Saved entries
####################

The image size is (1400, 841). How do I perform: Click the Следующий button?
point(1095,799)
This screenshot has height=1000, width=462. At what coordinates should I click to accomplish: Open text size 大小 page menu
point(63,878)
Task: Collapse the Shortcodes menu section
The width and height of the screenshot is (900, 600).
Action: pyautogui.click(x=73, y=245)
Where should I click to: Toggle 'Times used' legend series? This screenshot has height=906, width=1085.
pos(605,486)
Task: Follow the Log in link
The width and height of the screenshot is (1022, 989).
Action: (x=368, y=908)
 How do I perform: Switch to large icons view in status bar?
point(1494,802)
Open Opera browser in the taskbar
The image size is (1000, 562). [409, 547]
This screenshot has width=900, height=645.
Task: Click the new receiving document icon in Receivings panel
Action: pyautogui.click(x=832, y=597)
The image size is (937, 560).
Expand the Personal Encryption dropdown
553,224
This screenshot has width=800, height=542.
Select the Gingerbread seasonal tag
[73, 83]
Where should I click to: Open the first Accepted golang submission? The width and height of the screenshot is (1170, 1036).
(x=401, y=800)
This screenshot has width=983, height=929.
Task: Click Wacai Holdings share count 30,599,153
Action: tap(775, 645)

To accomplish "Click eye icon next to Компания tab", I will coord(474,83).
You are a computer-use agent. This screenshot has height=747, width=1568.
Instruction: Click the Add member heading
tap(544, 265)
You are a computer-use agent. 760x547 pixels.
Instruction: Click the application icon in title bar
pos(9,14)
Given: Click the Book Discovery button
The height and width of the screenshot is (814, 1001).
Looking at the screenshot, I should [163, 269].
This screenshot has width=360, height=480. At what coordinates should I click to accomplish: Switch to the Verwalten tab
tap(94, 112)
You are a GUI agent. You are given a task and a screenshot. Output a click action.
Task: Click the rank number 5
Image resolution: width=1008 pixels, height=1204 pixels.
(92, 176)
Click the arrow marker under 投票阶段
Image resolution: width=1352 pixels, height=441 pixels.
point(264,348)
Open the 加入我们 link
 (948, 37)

####################

Activity
Reproduce all of the data. Leave every line unchanged.

Task result
The image size is (1400, 841). How do I perform: Click the Следующий button?
point(1095,799)
This screenshot has height=1000, width=462. At what coordinates should I click to accomplish: Open text size 大小 page menu
point(63,878)
Task: Collapse the Shortcodes menu section
The width and height of the screenshot is (900, 600).
Action: pyautogui.click(x=73, y=245)
Where should I click to: Toggle 'Times used' legend series? This screenshot has height=906, width=1085.
pos(605,486)
Task: Follow the Log in link
The width and height of the screenshot is (1022, 989).
Action: (x=368, y=908)
 How do I perform: Switch to large icons view in status bar?
point(1494,802)
Open Opera browser in the taskbar
The image size is (1000, 562). [409, 547]
This screenshot has width=900, height=645.
Task: Click the new receiving document icon in Receivings panel
Action: pyautogui.click(x=832, y=597)
The image size is (937, 560).
Expand the Personal Encryption dropdown
553,224
This screenshot has width=800, height=542.
Select the Gingerbread seasonal tag
[73, 83]
Where should I click to: Open the first Accepted golang submission? The width and height of the screenshot is (1170, 1036).
(x=401, y=800)
This screenshot has width=983, height=929.
Task: Click Wacai Holdings share count 30,599,153
Action: tap(775, 645)

To accomplish "Click eye icon next to Компания tab", I will coord(474,83).
You are a computer-use agent. This screenshot has height=747, width=1568.
Instruction: Click the Add member heading
tap(544, 265)
You are a computer-use agent. 760x547 pixels.
Instruction: Click the application icon in title bar
pos(9,14)
Given: Click the Book Discovery button
The height and width of the screenshot is (814, 1001).
Looking at the screenshot, I should [163, 269].
This screenshot has width=360, height=480. At what coordinates should I click to accomplish: Switch to the Verwalten tab
tap(94, 112)
You are a GUI agent. You are given a task and a screenshot. Output a click action.
Task: Click the rank number 5
Image resolution: width=1008 pixels, height=1204 pixels.
(92, 176)
Click the arrow marker under 投票阶段
Image resolution: width=1352 pixels, height=441 pixels.
point(264,348)
Open the 加入我们 link
 (948, 37)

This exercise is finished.